■ **Document segment**:
--- Start ---

Alas, such glaring contrast is a bitter reminder that the current democratic transition in Pakistan, the fourth in our dialectic political history, remains far from being consolidated to become the ‘only game in town’ where the overwhelming majority of citizens attitudinally accept it as the best form of government.

Significantly, until that happens, the Damoclean sword of military intervention will continue to dangle over the veneer of any democratic dispensation in the country.

[quote]Democratic dividends can only be realized by citizens through a rule of law[/quote]

That the procedural aspects of our democratic system are in urgent need of reform is a given in the wake of all the political parties including the PML-N conceding to electoral irregularities in the last election. However, to consolidate the fourth wave of democracy in Pakistan and ensure its permanence through popular acceptance, it is critical for all the political stakeholders to conceptualize and develop it beyond its minimalistic electoral conceptions. No doubt, regular, free and fair elections are the bedrock of democratic legitimacy. But crucially, the dividends of democracy cannot be realized by competitive elections alone and depend on substantive dimensions that have thus far been ignored or swept under the rug by our elected representatives.

--- End ---

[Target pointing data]
--- Start ---

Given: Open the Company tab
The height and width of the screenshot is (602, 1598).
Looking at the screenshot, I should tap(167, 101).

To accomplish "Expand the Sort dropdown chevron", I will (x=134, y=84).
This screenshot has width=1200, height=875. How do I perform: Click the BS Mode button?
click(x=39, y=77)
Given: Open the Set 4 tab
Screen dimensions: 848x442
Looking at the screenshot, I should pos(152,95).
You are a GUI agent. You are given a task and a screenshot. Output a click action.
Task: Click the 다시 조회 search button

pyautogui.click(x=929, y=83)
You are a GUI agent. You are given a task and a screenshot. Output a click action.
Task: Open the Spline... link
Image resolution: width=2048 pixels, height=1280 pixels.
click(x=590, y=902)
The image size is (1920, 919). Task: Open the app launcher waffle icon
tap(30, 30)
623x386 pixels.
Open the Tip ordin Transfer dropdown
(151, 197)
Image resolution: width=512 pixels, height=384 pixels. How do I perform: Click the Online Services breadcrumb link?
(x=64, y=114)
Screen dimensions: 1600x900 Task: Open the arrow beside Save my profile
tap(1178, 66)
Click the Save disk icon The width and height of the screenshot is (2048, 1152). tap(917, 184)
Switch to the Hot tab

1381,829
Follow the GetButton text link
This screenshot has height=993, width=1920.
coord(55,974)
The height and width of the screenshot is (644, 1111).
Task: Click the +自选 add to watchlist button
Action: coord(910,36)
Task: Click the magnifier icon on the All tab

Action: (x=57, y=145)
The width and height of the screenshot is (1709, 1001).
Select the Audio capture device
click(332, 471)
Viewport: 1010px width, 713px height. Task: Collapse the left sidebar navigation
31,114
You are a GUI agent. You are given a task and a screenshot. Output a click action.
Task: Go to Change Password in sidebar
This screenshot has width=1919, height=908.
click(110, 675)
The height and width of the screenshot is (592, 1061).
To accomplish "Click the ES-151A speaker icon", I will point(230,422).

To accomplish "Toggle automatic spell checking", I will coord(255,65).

--- End ---

■ **What you need to do**:
1: According to the piece on Pakistan's democracy, why is reforming the procedural side of the country's democratic system seen as urgent?
2: In the piece on Pakistan's democracy, which words describe the kind of elections called the bedrock of democratic legitimacy? List them all.
3: Write the next part of the piece on Pakistan's democratic transition, picking up after its last sentence.
The rows are a separate set of material, unrelated to the text on Pakistan's democracy.

■ **Answers below**:
1: It is urgent because all the political parties, including the PML-N, have admitted to electoral irregularities in the last election.

2:
- regular
- free
- fair

3:
The first of these dimensions is an accountable and responsible government whose executive power is constrained by the autonomous power of other government institutions such as the parliament and other horizontal mechanisms of accountability. The second is devolution of power to make democracy more responsive to the simple, mundane and everyday concerns of the electorate. In the words of Tip O’Neill, the legendary Speaker of the United States House of Representatives, ‘all politics is local.’ Critically, decentralization of power in Pakistan is not merely a matter of choice. It is, in fact, compelled by Article 140-A of the constitution whereby ‘each province shall, by law, establish a local government system and devolve political, administrative and financial responsibility and authority to the elected representatives of the local governments.’

Perhaps most importantly, democratic dividends can only be realized by the citizens through a ‘rule of law,’ in which legal rules are applied fairly, consistently, and predictably across equivalent cases, irrespective of the class, status, or power of those subject to the rules. Under a true rule of law, all citizens have political and legal equality, and the state and its agents are themselves subject to the law. Lamentably, the entrenched ‘VIP culture’ in the country and constant abuses of power and influence such as the silencing, last week, of a teenage rape victim to indemnify the sons of a member of parliament, continue to corrode the fabric of our democracy by preventing us from achieving genuine rule of law securing the fundamental rights and freedoms of the citizens.

In the minds of the Pakistani electorate, the usual taxonomy of the country’s current democratic system cynically rotates from illiberal democracy to oligarchy to kleptocracy to pseudo democracy to dynastic democracy etc. This has no doubt enabled the PTI and PAT to strike a chord with a sizable section of the public and prolong their sit-ins while the ruling government and its allies desperately fumble in the dark for a compelling counter-narrative.

One had hoped that the longest joint parliamentary session in our history would be the occasion for providing a roadmap for democratic consolidation in the country along both procedural and substantive dimensions. Besides inspiring confidence in the electorate about the fruits of democracy, that may also have delivered an effective counter-narrative to the PTI and PAT’s protestations and facilitated a negotiated settlement of the prevailing political imbroglio.

As it is, in a throwback to the 1990s, the joint session quickly and fatally degenerated into a long drawn out exchange of personal score-settling and listless platitudes. To allay seething mass discontent, no condemnations of ‘VIP culture,’ let alone commitments to eliminate it, were even remotely voiced.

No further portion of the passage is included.